In effect, Cornelia de Lange syndrome is characterized by short stature with intrauterine growth restriction (IUGR); very specific craniofacial anomalies with  micro-brachycephaly; and cognitive impairment with mental  retardation.  Various musculoskeletal malformations (essentially limb anomalies) and visceral anomalies may be associated as well.
 
Synonyms

Brachmann De Lange syndrome.
 
Case report

A 25-year-old patient was referred at 22 weeks GA to our prenatal unit for assessment of suspected IUGR with facial anomalies (abnormal fetal biometry on our patient's 22-week sonogram brought her case to our attention).  Her family history was noncontributive.
 
At 12 weeks, the initial sonographic exam was considered normal. Maternal plasma markers (taken at 16 weeks GA) assessed the risk of Down syndrome at 1/1000.
 
At 22 weeks, the second routine prenatal sonogram showed IUGR with micrognathia. The patient was seen in our prenatal unit, and we discovered the following:

  • Cholecystomegaly (Figure 1);

  • Bilateral upper limb defects, with bilateral ulnar hypoplasia; abnormal number of left digits (Figures 2A--2G); and abnormal right digits (Figures 3A--3F). The feet were normal (Figures 4A, 4B);

  • A large ventriculoseptal defect with transposition of the  great vessels (Figures 5A--5D).

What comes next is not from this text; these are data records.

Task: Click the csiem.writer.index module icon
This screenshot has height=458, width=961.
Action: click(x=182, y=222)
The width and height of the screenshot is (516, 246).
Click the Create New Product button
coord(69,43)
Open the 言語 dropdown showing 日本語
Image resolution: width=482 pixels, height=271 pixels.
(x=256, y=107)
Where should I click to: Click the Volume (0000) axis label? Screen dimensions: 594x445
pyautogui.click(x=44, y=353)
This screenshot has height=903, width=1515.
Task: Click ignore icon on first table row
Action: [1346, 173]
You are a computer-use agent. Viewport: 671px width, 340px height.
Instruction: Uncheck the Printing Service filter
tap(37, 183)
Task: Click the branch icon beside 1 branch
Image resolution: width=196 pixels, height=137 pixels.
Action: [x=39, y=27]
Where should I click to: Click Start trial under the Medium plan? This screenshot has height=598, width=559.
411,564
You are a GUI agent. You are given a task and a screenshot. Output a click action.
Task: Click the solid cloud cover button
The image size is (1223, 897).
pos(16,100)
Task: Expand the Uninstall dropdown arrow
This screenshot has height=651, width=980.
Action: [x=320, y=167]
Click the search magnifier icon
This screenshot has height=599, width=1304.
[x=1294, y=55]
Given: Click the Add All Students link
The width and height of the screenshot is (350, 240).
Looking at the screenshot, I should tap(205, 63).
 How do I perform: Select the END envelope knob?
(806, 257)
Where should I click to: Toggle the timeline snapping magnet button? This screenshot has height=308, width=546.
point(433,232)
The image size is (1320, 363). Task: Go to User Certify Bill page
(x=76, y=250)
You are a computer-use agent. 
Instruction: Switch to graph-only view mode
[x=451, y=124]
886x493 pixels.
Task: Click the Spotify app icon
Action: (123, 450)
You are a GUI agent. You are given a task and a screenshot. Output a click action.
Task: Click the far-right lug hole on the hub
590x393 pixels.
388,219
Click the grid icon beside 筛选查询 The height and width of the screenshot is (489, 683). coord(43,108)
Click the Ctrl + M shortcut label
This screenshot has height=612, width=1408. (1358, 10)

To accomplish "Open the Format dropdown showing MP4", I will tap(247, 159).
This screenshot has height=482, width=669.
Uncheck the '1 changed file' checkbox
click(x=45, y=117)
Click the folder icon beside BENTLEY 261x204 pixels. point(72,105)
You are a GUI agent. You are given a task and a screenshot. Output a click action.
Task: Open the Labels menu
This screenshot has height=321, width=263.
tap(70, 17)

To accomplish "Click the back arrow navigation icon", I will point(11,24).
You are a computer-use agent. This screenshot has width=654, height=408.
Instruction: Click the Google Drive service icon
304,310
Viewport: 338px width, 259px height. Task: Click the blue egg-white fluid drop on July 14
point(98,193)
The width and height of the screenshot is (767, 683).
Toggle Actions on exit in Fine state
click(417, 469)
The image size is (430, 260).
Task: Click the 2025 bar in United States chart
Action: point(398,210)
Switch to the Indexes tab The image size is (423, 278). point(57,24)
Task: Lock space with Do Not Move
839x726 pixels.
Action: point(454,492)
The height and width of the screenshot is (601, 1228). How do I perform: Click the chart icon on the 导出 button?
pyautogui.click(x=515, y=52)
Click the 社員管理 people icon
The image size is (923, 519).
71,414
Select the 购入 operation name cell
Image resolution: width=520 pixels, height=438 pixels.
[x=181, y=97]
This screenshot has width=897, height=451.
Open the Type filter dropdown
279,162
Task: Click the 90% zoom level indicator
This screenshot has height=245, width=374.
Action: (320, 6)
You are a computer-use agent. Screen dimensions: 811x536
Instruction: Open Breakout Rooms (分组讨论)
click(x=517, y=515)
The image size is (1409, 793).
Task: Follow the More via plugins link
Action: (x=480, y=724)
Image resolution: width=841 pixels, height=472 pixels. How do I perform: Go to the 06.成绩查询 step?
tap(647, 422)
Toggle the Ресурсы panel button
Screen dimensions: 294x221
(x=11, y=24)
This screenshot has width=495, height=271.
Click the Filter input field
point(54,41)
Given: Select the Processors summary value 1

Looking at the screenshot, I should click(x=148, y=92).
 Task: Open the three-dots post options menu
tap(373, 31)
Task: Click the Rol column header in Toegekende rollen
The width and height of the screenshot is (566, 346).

Cornelia de Lange syndrome was the suspected diagnosis because of the association of  micrognathia (Figure 6), IUGR (Figure 8A, 8B), cardiac anomalies,  and upper limb anomalies. A micropenis was seen as well  (Figure 7). The parents chose to interrupt the pregnancy at 24 weeks GA. Fetal karyotype was normal (46 XY). The fetus presented the typical facial dysmorphia, with synophrysis, long curved eyelashes, a depressed nasal bone with anteverted nostrils, a long philtrum and micrognathia (Figure 8A). Postnatal  radiography of the upper limbs confirmed ulnar hypoplasia with multiple digital anomalies (Figure 8B, 9).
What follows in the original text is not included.